At a friend’s urging, I tried the series again this summer and ended up binging all six seasons, now available on Amazon Prime. I was hooked by the complexity of the relationships between characters and their ongoing conflicts between loyalty to country and to real people in their lives. One of the most interesting ways that conflict plays out is in the relationship between the Jennings’ teenage daughter Paige (Holly Taylor) and Pastor Tim (Kelly AuCoin).
Paige is an important character in the series. As she grows older, her parents’ cover story as travel agents grows increasingly implausible. Also, the KGB pressure the Jennings to recruit Paige into a next generation of spies. Her conversion to Christianity is a challenge to her Russian parents.
Elizabeth and Philip are not fans of church. They see it as a manipulative institution transmitting American nationalism and capitalism to its youth. But this church is openly critical of American policy, with a strong focus on nuclear disarmament and social justice. Although Pastor Tim, with his curly blond hair and gentle ways, seems like the perfect surrogate father for Paige, whose own parents are often unavailable, Paige is attracted to the social justice mission of this church as much as to Jesus or Pastor Tim. The youth group attends a nuclear disarmament protest, where Pastor Tim chains himself to a fence and gets arrested. The church runs a food shelf in a poor neighborhood in D.C.
Paige also uses her relationship to the church as a way of acting out against her parents. She knows they don’t like it. Philip even goes to the church and warns Pastor Tim to stay away from Paige, but he says he won’t turn her away from church. It’s a humorous take on teen rebellion, but also a sign of how the forces of American life and culture are rallying against the subtle attempts of the Jennings to raise children who are both Americans and critical enough of America to someday be sympathetic to their parents’ mission. The Jennings are constrained, however, as any overt criticism of America will threaten their cover.
Things comes to a head when Paige and Pastor Tim put the Jennings on the spot at Paige’s birthday dinner and announce that she is going to be baptized. The Jennings are as angry as any parents who get played by their teenager, but they also realize that Paige’s interest in the church is deeper than they thought, and that they need to be on board, or they’ll risk losing her. Elizabeth finds a way to bond with Paige over the food shelf. Paige is attracted to the church mission as something bigger than herself, a concept that rings truer to the 2000s than to the 1980s, but nonetheless a way for Elizabeth to defend her own work to Paige, preparing Paige for the revelation that is coming.
Paige finally confronts her parents over their secrets, and they reveal that they are Russian spies. This doesn’t go well. Paige, in true teen form, sees how this secret turns her into a liar, an inauthentic person forced to pretend her family is something they’re not, and she’s terribly burdened by it. She turns to Pastor Tim, who is now a greater threat to the relationship between Paige and her parents.

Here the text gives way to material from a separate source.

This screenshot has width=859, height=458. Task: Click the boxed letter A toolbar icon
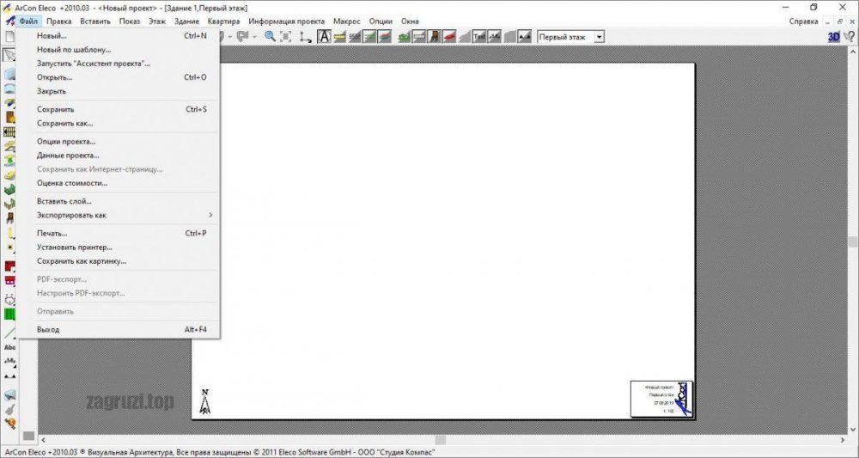(325, 37)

Shortly after the revelation, Paige leaves a note saying she is spending the night at Pastor Tim and his wife Alice’s house after an event at church. Elizabeth and Philip meet them in the driveway and tell Paige she has to come home. At first Pastor Tim defends Paige and wants to know what the problem is. However, when he finds out that Paige didn’t ask her parents’ permission, he apologizes to them and tells her to go home. Although he is critical of the Jennings and sees Paige as a lonely and somewhat neglected kid whom he can help with his mentoring, he doesn’t participate in this power struggle. He makes the right decision, and I was relieved to see him recognize a limit to his authority.
Following this event, Paige tells Pastor Tim the secret about her parents, swearing him to strict confidence. And Tim tells his wife Alice. Given the previous four seasons of the show, and the trajectory of so many characters, which follows that old trope: “Now that you know who I am, I have to kill you,” the audience rightly fears for Tim and Alice’s safety. Also, there is a moral dilemma: is this pastor really going to keep their secret?

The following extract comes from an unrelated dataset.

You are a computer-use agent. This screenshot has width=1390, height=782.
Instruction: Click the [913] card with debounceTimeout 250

One great scene shows Elizabeth and Philip in Pastor Tim’s office with a KGB agent who is impersonating an El Salvadoran priest. The man says that the Jennings worked on his behalf and saved his life with their covert intelligence. He also claims to have known Oscar Romero. It’s part of the same con the Jennings are running now on Paige: We help people be safe, we are on the side of peace, we do important work for our country so that both countries can live in peace and safety. America’s misguided action against communist revolutionaries in Latin America are a perfect way to appeal to Pastor Tim.
Is this pastor really going to keep their secret?
There is, of course, no way to make Pastor Tim and Alice disappear without permanently alienating Paige. However, when Paige’s interest in the church eventually wanes, she is forced to maintain a close relationship with Pastor Tim to protect the family secret. The family can’t risk the pastor and his wife becoming disaffected and turning them in, so in effect they become Paige’s first assignment. The relationship becomes increasingly false, as Paige keeps them close and reports to her parents that they are still keeping the secret for her sake. And yet, Pastor Tim’s concern and care for Paige remains true and consistent.
In the end, the Russians get rid of Pastor Tim by landing him a choice assignment with the World Council of Churches in Argentina. But we see him again in one more scene, in the second-to-last episode of the series. It is 1987, and Pastor Tim has been gone for three years. An FBI agent is closing in on the Jennings, and he places a phone call to Pastor Tim in Buenos Aires. We wonder again: Will he keep the secret? Pastor Tim, too, must choose in the end between loyalty to his country and loyalty to his personal relationship with Paige and her parents. Of course, there is also the pastor’s role as confidante to consider. But espionage and treason are serious crimes! They warrant breaking the confidence. As the FBI agent asks, “Is there anything I should know, as an FBI agent, about the Jennings?” we wait in heightened suspense. There is a pause. And then, “No, not really.”
Pastor Tim must choose between loyalty to his country and loyalty to his personal relationship with the Jennings.
It’s a stunning conclusion. At every turn, Pastor Tim and Alice could have been the Jennings’ undoing. It would have been easy for the writers to kill them off— other, more beloved, characters reach this bitter end. Pastor Tim could have turned against the Jennings without incurring our judgment, but his loyalty to relationships, the chief value in the show, holds up. Pastor Tim is consistently pastoral. He stays in his lane. He cares about Paige and counsels her well, gets her through an impossible rough patch, and lets her go when it is time. It’s a truly refreshing, positive portrayal of a Christian pastor in a place one might least expect it.